Law enforcement needs a search warrant just to look at your smartphone’s lock screen, a Seattle judge said a robbery suspect says the FBI turned on his phone and looked at the screen
- Judge Cougenur ruled in the U.S. District Court in Seattle on Monday in favor of Joseph Sam, who was arrested for robbery and assault in May 2019.
- Coughenour said watching a person’s lock screen is classified as a search, which means law enforcement can’t do it without a search warrant.
- An arresting officer turned on Sam’s smartphone and scanned the lock screen
- The judge said that sometimes police officers can conduct a search without a warrant, so this may be constitutional in some circumstances.
- But seven months later, an FBI agent turned on the suspect̵
- The judge said it was unconstitutional because the FBI could not conduct a search without a warrant
- Evidence from the FBI obtained from the screen of a mobile phone belonging to Joseph Sam, who was arrested for robbery and assault in May 2019, has already been discarded
Law enforcement needs a search warrant only to examine the locked screen of the suspect’s smartphone, according to a Seattle judge’s decision.
Judge John Cougenour made a shocking decision in the U.S. District Court in Seattle on Monday that the FBI violated the constitutional rights of a robbery suspect when an agent turned on his phone and scanned the screen.
Kugenur said looking at a person’s lock screen is classified as a search, which means law enforcement cannot do so without a search warrant.
The ruling means evidence obtained by law enforcement from a mobile phone screen belonging to Joseph Sam – who was arrested for robbery and assault in May 2019 – has already been discarded.
Viewing an individual’s locked screen is classified as a search, which means law enforcement cannot do so without a warrant, according to a Seattle judge’s decision.
However, a Washington state judge ruled that some of the evidence on the screen could be retained, as police officers could sometimes search without a warrant, while the FBI could not.
The judge’s decision was based on two separate incidents that began when Sam was arrested in May 2019.

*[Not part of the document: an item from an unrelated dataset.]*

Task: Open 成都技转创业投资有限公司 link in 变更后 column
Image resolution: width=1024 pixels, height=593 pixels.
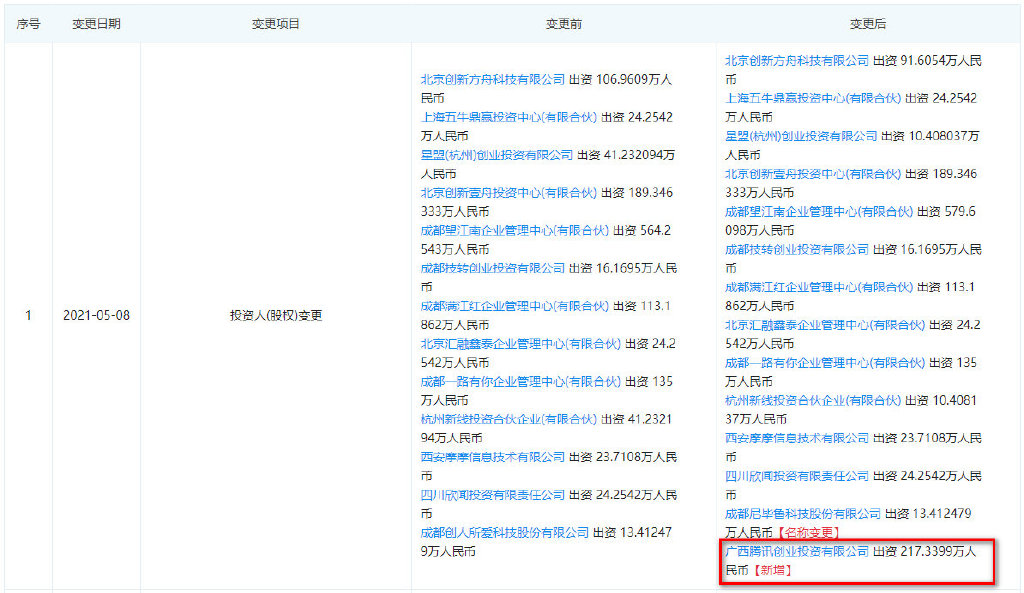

One of the arrested police officers turned on Motorola’s Samo smartphone and examined the locked screen.
Then, seven months after his arrest in February, an FBI agent turned on the suspect’s phone again and took a picture of the lock screen.
The name “Streezy” appeared on the screen.
Sam’s lawyer filed a request to suppress evidence obtained by law enforcement from the locked screen, saying a search warrant was needed to view the screen.
Kugenur ruled that both incidents were classified as searches, but that the search at the time of his arrest and the search at a later date were two separate issues.
Judge John Cougenour (pictured) shocked the U.S. District Court in Seattle on Monday that the FBI violated an insult suspected of Joseph Sam’s constitutional rights when an agent turned on his phone and looked at the screen.
The judge said police could conduct searches without a search warrant in certain circumstances at the time of arrest, including if the search “was incidental to lawful detention or as part of police efforts to describe personal belongings.”
This means that the police, who looked at the locked screen on the phone during the arrest, may not have violated the rights of the suspect.
However, the judge said he needed more evidence to determine if the search was carried out for one of those reasons.
But the FBI’s later search was unconstitutional and violated the rights of the Fourth Amendment itself, the judge ruled, as the FBI cannot conduct a search without a warrant.
“The FBI physically intruded on Mr. Sam’s personal effect when the FBI turned on his phone to take a picture of the phone’s lock screen,” Kugenur said.
Since then, evidence from the FBI on Sam’s cell phone has been suppressed.
The government claims that the phone’s lock screen is public for everyone when the phone has power, so privacy cannot be expected.
The judge dismissed the argument, saying: “When the government obtains evidence by physically encroaching on a constitutionally protected area – as the FBI has done here – it is not superfluous to consider whether the government has also violated the defendant’s reasonable expectation of confidentiality.”